← Back to context

Comment by gliptic

1 year ago

Your best bet for 33B is already having a computer and buying a used RTX 3090 for <$1k. I don't think there's currently any cheap options for 70B that would give you >5. High memory bandwidth is just too expensive. Strix Halo might give you >5 once it comes out, but will probably be significantly more than $1k for 64 GB RAM.

With used GPUs do you have to be concerned that they're close to EOL due to high utilization in a Bitcoin or AI rig?

  • I guess it will be a bigger issue the longer it's been since they stopped making them, but most I've heard (including me) haven't had any issue. Crypto rigs don't necessarily break GPUs faster because they care about power consumption and run the cards at a pretty even temperature.
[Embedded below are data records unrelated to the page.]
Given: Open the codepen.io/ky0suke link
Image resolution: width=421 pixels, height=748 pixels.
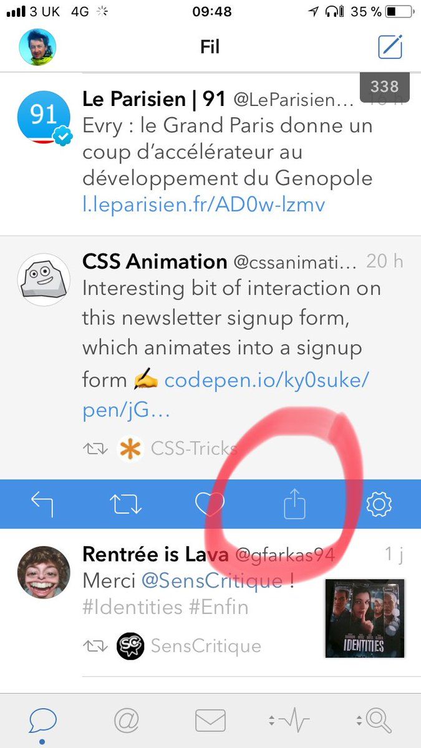Looking at the screenshot, I should (x=266, y=380).

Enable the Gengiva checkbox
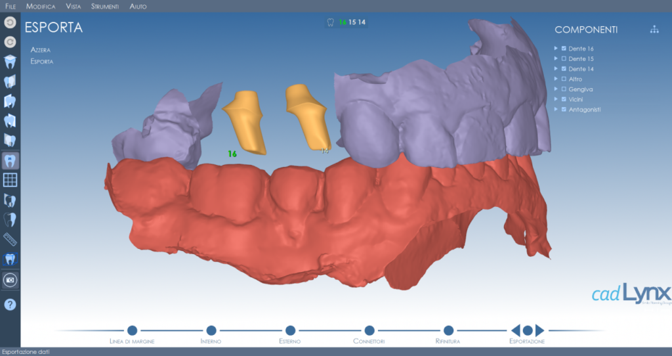click(564, 89)
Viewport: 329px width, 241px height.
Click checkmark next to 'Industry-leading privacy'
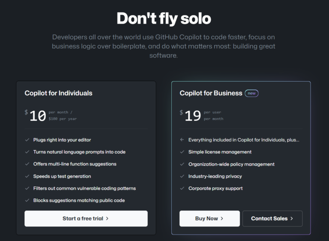(182, 176)
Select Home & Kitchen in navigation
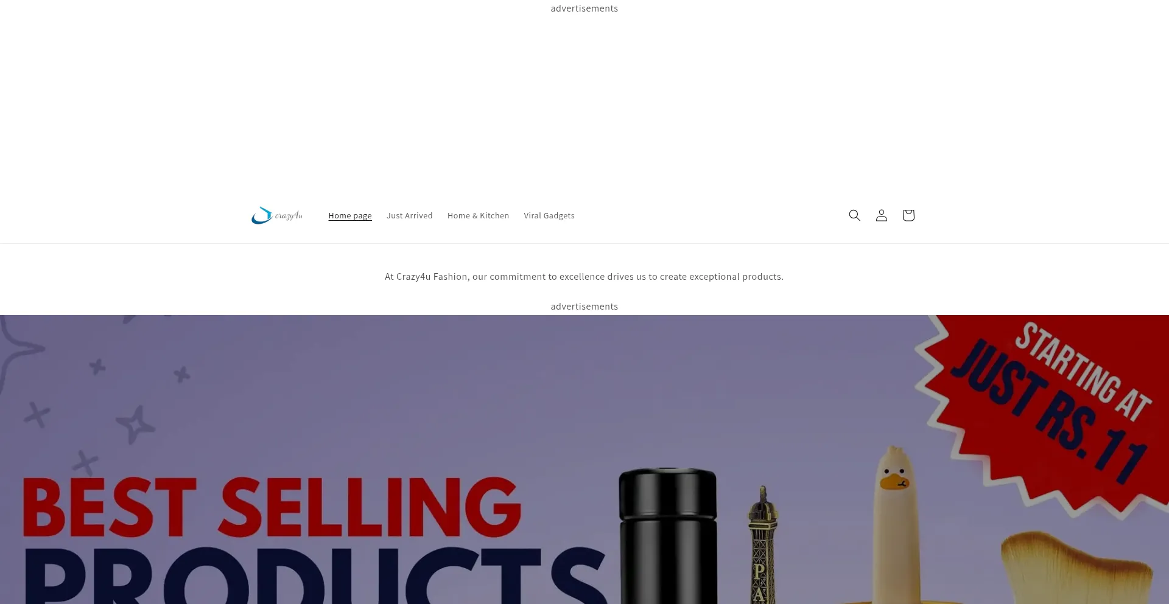1169x604 pixels. coord(478,215)
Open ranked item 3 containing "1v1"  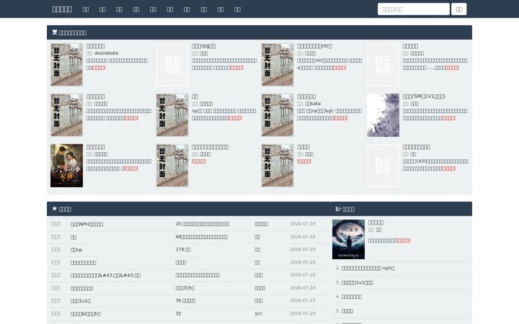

What probably breaks first is the fans. You might also have to open the card up and repaste/repad them to keep the cooling under control.

M4 Mac with unified GPU RAM

Not very cheap though! But you get a quite usable personal computer with it...

How does inference happen on a GPU with such limited memory compared with the full requirements of the model? This is something I’ve been wondering for a while

  • You can run a quantized version of the model to reduce the memory requirements, and you can do partial offload, where some of the model is on GPU and some is on CPU. If you are running a 70B Q4, that’s 40-ish GB including some context cache, and you can offload at least half onto a 3090, which will run its portion of the load very fast. It makes a huge difference even if you can’t fit every layer on the GPU.

    • So the more GPUs we have the faster it will be and we don't have to have the model run solely CPU or GPU -- it can be combined. Very cool. Think that is how it's running now with my single 4090.

Umm, two 3090's? Additional cards scale as long as you have enough PCIe channels.

  • I arbitrarily chose $1k as the "cheap" cut-off. Two 3090 is definitely the most bang for the buck if you can fit them.